■ RECORDS SUPPLIED:
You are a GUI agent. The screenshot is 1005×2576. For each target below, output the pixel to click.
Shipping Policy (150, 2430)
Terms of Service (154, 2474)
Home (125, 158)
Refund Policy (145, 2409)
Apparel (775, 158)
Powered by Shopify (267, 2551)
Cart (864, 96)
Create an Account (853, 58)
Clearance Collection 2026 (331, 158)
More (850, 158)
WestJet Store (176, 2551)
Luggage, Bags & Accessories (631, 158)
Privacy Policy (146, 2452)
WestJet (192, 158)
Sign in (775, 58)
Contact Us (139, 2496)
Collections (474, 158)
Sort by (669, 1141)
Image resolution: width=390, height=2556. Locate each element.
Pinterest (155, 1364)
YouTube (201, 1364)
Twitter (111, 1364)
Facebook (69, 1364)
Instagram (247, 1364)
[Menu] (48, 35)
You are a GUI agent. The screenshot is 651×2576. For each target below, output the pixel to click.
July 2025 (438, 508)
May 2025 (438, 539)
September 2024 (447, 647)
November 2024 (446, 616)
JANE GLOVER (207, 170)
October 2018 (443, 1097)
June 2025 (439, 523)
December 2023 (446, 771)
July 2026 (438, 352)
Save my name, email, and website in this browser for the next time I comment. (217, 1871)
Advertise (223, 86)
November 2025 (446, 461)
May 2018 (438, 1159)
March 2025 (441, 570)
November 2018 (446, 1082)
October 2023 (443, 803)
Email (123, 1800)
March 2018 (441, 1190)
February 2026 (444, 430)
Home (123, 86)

■ WHAT YOU SHOULD DO: Repeat all the material exactly as it stands.

■ ANSWER TO THE PROBLEM:
You are a GUI agent. The screenshot is 1005×2576. For each target below, output the pixel to click.
Shipping Policy (150, 2430)
Terms of Service (154, 2474)
Home (125, 158)
Refund Policy (145, 2409)
Apparel (775, 158)
Powered by Shopify (267, 2551)
Cart (864, 96)
Create an Account (853, 58)
Clearance Collection 2026 (331, 158)
More (850, 158)
WestJet Store (176, 2551)
Luggage, Bags & Accessories (631, 158)
Privacy Policy (146, 2452)
WestJet (192, 158)
Sign in (775, 58)
Contact Us (139, 2496)
Collections (474, 158)
Sort by (669, 1141)
Image resolution: width=390, height=2556. Locate each element.
Pinterest (155, 1364)
YouTube (201, 1364)
Twitter (111, 1364)
Facebook (69, 1364)
Instagram (247, 1364)
[Menu] (48, 35)
You are a GUI agent. The screenshot is 651×2576. For each target below, output the pixel to click.
July 2025 (438, 508)
May 2025 (438, 539)
September 2024 (447, 647)
November 2024 (446, 616)
JANE GLOVER (207, 170)
October 2018 (443, 1097)
June 2025 (439, 523)
December 2023 (446, 771)
July 2026 (438, 352)
Save my name, email, and website in this browser for the next time I comment. (217, 1871)
Advertise (223, 86)
November 2025 (446, 461)
May 2018 (438, 1159)
March 2025 (441, 570)
November 2018 (446, 1082)
October 2023 (443, 803)
Email (123, 1800)
March 2018 (441, 1190)
February 2026 (444, 430)
Home (123, 86)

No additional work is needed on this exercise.